Le choix de greffer autant de différentes variétés offre bien sûr l’opportunité d’avoir accès à des goûts très variés sur le même arbre, mais permet aussi et surtout d’étendre le choix des récoltes. Et quel plaisir au printemps d’admirer les fleurs de multiples couleurs qui viennent créer des nuances de rose, rouge, blanc, etc. dans le paysage. Certains arboriculteurs, comme Van Aken, ont consacré des années à préserver des variétés anciennes et rares en utilisant cette approche, transformant des arbres centenaires en véritables conservatoires vivants.

Conseils d’expert pour réussir

Le greffage est une technique de multiplication qui consiste à mettre en étroite union deux végétaux. Pour réussir le greffage, il faut parvenir à accoler le cambium des deux plantes. Contrairement à tous les écrits existants sur le greffage, le livre d’Armand Lang a quelque chose de plus ; l’arboriculteur écrivain y relate ses innovations. Il a inventé « les greffes d’Armand » inspirées de son métier d’ajusteur : perçage de la branche, ajustage du greffon et bien d’autres conseils surprenants à découvrir dans L’ABC du greffage.

Gardez vos outils de taille affûtés, pour assurer une santé parfaite aux végétaux. Ce mastic polyvalent peut être utilisé comme mastic à greffer ou cicatrisant à appliquer sur les plaies de taille. Lac Balsam se présente sous forme de pâte à base d’huile végétale et de résines naturelles. Véritable écorce artificielle, ce mastic constitue une barrière physique qui protège le bois sous-jacent de l’entrée des champignons lignivores et des bactéries.
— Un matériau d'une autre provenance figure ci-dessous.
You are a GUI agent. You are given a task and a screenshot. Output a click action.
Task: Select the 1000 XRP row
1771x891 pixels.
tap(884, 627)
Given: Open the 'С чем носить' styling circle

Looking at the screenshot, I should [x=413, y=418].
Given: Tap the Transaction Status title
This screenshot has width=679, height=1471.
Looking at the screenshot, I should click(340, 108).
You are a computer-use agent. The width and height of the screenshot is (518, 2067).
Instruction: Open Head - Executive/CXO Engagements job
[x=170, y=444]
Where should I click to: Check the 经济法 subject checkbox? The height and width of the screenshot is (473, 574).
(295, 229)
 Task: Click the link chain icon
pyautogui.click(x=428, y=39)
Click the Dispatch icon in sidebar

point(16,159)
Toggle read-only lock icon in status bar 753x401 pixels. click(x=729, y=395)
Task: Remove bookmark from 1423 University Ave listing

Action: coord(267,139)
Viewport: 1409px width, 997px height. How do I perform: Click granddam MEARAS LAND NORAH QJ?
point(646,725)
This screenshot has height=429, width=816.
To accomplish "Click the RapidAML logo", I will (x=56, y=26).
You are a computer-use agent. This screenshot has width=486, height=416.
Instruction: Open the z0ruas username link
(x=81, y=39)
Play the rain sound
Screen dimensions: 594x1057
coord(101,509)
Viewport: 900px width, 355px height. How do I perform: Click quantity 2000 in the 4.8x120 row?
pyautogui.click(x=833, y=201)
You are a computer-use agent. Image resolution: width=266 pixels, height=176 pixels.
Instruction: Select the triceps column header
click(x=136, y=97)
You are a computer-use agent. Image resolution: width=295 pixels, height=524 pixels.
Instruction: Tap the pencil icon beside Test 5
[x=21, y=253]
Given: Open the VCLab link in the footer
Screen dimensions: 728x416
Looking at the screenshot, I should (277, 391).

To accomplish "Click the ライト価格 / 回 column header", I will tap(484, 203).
Enfin, n'oubliez jamais d'observer vos arbres. Les greffes réalisées avec greffon pris directement sur le poirier, sur aubépine par exemple, donnent de très bons résultats en terre calcaire. Il pousse mieux que les demi-tiges sur franc achetés. C’est avec les tailles et les arcures qu’on arrive à faire une bonne formation des fruitiers, dans les règles de l’art.